Нам бы жить да жить, но с каждой пьянкой всплывали наружу его жуткие, плохие качества – ревность, злость, драки. Мы стали жить все хуже и хуже, обида между нами росла, образовалась целая пропасть непонимания. А мне хотелось построить большой дом, вырастить детей, нянчить внуков, но мы оба оказались слабыми. Не могла я принять его жестокие слова, грубость, не выдержала измену. Да и время было тяжелое, надо было думать о будущем детей. Развод с первым мужем в самом начале пути, с детьми на руках – это было настолько тяжело, что мне душевно больно до сих пор.
В селе Максютово, в родной деревне моей мамы, я жила недолго. Когда вышла на работу из декретного отпуска, моё место было занято женой главного агронома. Мне предложили место рентгенолаборанта после специализации. До меня здесь работал один человек, его перевели на штат санитара-фельдшера, как бы понизили за какие-то огрешности. Но он стал хитро подставлять меня. Почему-то мои снимки никак не получались.

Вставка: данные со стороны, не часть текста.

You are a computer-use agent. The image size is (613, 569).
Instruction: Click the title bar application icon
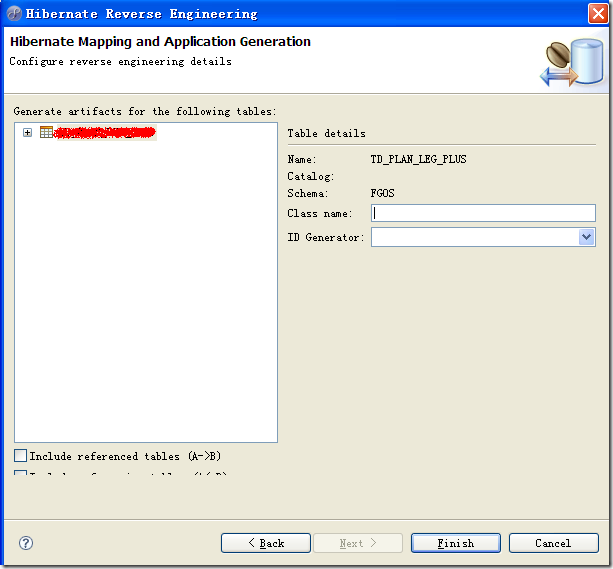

Расстроенный главрач отправил меня в районную больницу, я делала снимки в их аппарате, все нормально, там снимки получались отлично. Потом выяснилось что-то неправдоподобное: оказывается, этот товарищ через санитарку брал ключи и портил пленки заранее, чтобы снимки мои не проявились, и чтобы его самого вернули обратно на работу. К счастью, вскоре сократили эту скандальную единицу рентгенолаборанта, а меня перевели завмедпунктом в деревню Назаркино.
От составителя, Сарвар Суриной:
Кухонные царьки или домашние тираны живут во все времена, пожирая здоровье и мечты своих близких. Процветают они во времена перемен, когда все заняты проблемами власти и денег, партийных дебатов и экономических кризисов.
Письма от Анисы Миндеахметовны становились то полны грусти, то гордости. Видно, что она была “в игре”, как сообщила мне её дочь Ляйсан, “мама очень увлеклась будущей книгой”. Ну что ж, я также увлеклась её историей, с удовольствием читала новые рассказы.